Generally, I'm a fan of using bone-in chicken. But for quick cooking, boneless is the way to go. The key to keeping it moist is not overcooking it. Boneless chicken breasts can go from tender and juicy to dry and tough in a matter of minutes. This post includes affiliate links to recommended products. You can read my full disclosure here.
The best way to make sure you have perfectly cooked chicken is to use an instant-read meat thermometer. Chicken is fully cooked when it reaches the safe internal temperature of 165 degrees. Pull it off the grill as soon as it reaches 165—if you cook it any longer it will be overdone.
Serve this chicken with cucumber tomato salad for an easy summer meal. Leftovers are great on a grilled chicken salad for lunch—just use the leftover dressing to dress the salad and add whatever fresh vegetables you have in the fridge.

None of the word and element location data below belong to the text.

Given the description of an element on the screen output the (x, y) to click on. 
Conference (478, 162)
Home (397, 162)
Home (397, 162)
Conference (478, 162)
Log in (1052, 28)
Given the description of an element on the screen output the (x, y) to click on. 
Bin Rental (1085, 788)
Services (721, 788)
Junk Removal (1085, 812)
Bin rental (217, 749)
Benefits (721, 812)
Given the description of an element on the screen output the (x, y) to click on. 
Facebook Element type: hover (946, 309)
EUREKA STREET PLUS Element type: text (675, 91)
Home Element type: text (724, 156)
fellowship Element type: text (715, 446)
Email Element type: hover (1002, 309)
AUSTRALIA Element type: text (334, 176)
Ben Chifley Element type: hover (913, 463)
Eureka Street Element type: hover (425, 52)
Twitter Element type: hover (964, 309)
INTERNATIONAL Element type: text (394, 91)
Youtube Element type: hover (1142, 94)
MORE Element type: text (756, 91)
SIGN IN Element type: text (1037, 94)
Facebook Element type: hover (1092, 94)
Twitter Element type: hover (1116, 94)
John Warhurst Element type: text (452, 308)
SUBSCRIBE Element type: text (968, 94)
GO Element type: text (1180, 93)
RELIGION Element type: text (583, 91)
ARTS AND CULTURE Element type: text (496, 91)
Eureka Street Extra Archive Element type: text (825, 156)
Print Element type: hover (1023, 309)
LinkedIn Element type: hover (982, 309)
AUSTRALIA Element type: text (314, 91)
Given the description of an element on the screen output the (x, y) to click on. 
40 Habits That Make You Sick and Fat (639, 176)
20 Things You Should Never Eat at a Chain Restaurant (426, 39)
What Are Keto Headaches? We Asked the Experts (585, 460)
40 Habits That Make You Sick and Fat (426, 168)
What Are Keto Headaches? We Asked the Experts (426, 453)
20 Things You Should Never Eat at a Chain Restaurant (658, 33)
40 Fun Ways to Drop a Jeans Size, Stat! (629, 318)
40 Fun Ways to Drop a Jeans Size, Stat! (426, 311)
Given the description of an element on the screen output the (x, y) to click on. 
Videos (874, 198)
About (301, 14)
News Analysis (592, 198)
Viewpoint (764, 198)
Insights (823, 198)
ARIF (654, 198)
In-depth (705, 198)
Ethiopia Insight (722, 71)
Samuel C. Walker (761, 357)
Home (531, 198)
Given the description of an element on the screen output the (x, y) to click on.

Italian dressing grilled chicken is also great for meal prep. Grill up enough chicken for lunches during the week. Add some grilled vegetables and cauliflower rice and you've got ready-to-eat meals for those days you don't have time to cook!
An easy Italian dressing marinated grilled chicken recipe that's quick enough for a weeknight dinner.
- 4 boneless chicken breasts
- 1/2 cup paleo Italian dressing
Place chicken breasts in shallow glass bowl and cover with Italian dressing. Turn chicken to coat and marinate for at least 30 minutes.
Preheat grill to medium high. Grill chicken 3-5 minutes per side, until chicken reaches 155 degrees. Remove from grill, cover with foil, and let rest for 5 minutes.